The diagnostic assessment of fibromyalgia and the role of small fiber pathology

Franco Gemignani1

Received: 31 July 2023 / Accepted: 15 November 2023 / Published online: 22 November 2023
© Fondazione Società Italiana di Neurologia 2023

Fibromyalgia is a common condition characterized by widespread pain in association with a constellation of additional symptoms affecting various systems and organs. These features have been incorporated in the American College of Rheumatology (ACR) criteria [1]. The disease is usually well recognizable, and the clinical diagnosis based on
the ACR criteria is reliable, although no disease biomarkers have been identified, and the pathomechanisms remain unclear. In this regard, new perspectives have been disclosed, in recent years, by findings of functional and structural changes involving the nociceptive sensory system in fibromyalgia patients (review in [2]). The practical guidelines provided by the position statement of the Italian Society of Neurology-Neuropathic Pain Study Group (NPSG) [3] propose an innovative approach that integrates the traditional clinical assessment with new techniques investigating the sensory system in fibromyalgia, with the aim of refining the diagnostic workup, as well as
offering further insight into pathophysiology. An emerging point is that many fibromyalgia patients display decreased intraepidermal nerve fiber density on skin biopsy [2, 3], and other functional and/or structural signatures of small fiber involvement [2, 3]. Small fiber changes occurring in clinical contexts not consistent with small fiber neuropathy (SFN) have been categorized as small fiber pathology [4], and reported in association with various conditions, including Parkinson’s disease and amyotrophic lateral sclerosis [4]. Differently from other diseases associated with small fiber pathology, fibromyalgia has predominant painful manifestations; thus, small fiber changes may have a pathophysiological role, and not simply represent a laboratory finding of undetermined significance.

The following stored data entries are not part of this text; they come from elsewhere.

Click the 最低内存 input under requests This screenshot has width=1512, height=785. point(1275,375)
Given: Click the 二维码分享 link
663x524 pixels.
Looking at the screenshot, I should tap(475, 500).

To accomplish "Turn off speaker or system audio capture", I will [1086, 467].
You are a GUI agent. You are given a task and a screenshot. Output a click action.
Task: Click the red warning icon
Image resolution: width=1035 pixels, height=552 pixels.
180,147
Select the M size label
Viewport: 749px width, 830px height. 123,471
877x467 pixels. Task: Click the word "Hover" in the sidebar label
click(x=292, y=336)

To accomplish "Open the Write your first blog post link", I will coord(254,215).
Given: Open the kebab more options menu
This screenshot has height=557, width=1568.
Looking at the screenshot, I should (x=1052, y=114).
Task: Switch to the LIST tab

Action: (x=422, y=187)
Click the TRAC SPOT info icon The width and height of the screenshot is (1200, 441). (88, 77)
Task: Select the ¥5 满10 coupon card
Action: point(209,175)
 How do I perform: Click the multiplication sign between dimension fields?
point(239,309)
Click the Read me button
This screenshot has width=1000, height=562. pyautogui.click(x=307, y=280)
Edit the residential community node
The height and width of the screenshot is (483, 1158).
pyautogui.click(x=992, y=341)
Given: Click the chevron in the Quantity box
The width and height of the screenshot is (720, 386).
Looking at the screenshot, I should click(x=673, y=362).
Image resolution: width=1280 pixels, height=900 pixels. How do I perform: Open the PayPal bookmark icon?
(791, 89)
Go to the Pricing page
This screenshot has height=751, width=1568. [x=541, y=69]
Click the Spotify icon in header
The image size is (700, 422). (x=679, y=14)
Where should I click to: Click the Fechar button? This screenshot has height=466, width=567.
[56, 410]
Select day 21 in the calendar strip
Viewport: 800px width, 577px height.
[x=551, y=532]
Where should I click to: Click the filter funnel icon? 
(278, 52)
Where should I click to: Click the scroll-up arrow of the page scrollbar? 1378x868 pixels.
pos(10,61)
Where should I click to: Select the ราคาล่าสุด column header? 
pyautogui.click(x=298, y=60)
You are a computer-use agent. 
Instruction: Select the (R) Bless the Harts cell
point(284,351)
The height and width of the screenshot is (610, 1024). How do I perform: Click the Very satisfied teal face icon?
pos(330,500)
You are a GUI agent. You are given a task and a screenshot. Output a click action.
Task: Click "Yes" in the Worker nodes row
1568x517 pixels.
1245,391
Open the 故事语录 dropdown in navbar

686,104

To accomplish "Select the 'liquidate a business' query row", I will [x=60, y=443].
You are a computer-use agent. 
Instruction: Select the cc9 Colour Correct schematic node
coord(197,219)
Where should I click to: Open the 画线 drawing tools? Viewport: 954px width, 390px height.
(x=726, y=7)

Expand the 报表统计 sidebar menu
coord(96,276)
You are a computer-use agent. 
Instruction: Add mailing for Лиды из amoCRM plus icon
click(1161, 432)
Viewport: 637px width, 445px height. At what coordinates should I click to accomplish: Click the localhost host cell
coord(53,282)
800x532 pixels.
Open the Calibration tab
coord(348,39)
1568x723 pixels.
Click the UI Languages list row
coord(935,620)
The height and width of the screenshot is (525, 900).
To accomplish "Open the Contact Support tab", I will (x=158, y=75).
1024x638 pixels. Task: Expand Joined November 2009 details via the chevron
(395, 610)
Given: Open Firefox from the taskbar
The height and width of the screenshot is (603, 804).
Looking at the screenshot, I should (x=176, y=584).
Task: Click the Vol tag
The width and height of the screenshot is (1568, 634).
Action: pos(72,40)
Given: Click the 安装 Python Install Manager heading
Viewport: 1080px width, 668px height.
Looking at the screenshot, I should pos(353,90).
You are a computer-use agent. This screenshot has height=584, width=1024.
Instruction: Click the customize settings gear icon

Fibromyalgia with small fiber pathology may have similarities with and should be differentiated from SFN, especially in SFN patients presenting with diffuse or multifocal pain symptoms. Differential diagnosis based on the ACR criteria might be not sufficient to discriminate between the two conditions. Widespread pain, the core element of the criteria, may be present in the nonlength dependent subtype of SFN (NLD-SFN). Also additional symptoms featuring the ACR criteria, such as fatigue, are quite common in SFN, and not strictly specific for fibromyalgia. Fibromyalgia and SFN are intuitively felt as different entities, and phenotypic differences are usually evident. Conceptually, fibromyalgia is identified as a condition of impaired processing of nociceptive inputs at the central level, with nociplastic pain, whereas SFN is underpinned by peripheral dysfunction of unmyelinated C fibers and thinly myelinated A-delta fibers, usually manifesting with neuropathic pain (or equivalents, such as dysesthesia). Nociplastic pain designates pain arising from altered nociception despite no clear evidence of nociceptive or neuropathic mechanisms, and is characterized by a regional rather than discrete distribution, with signs of pain hypersensitivity as possible clues for central sensitization [5]. Recent findings [2, 3] prospect a more complex scenario, showing that both peripheral and central mechanisms are variably involved in the pathophysiology of fibromyalgia, translating in a wide spectrum of sensory phenotypes, with possible mechanisms not restricted to nociplastic pain. On the other hand, a subset of patients with NLDSFN may have fibromyalgia-like presentation [6], and in some SFN patients, central sensitization might be driven by small fiber changes [2]. Overall, nociplastic pain and neuropathic pain represent still valid paradigms, as predominant endophenotypes of fibromyalgia and, respectively, of SFN, even considering clinical and mechanistic variability and overlap.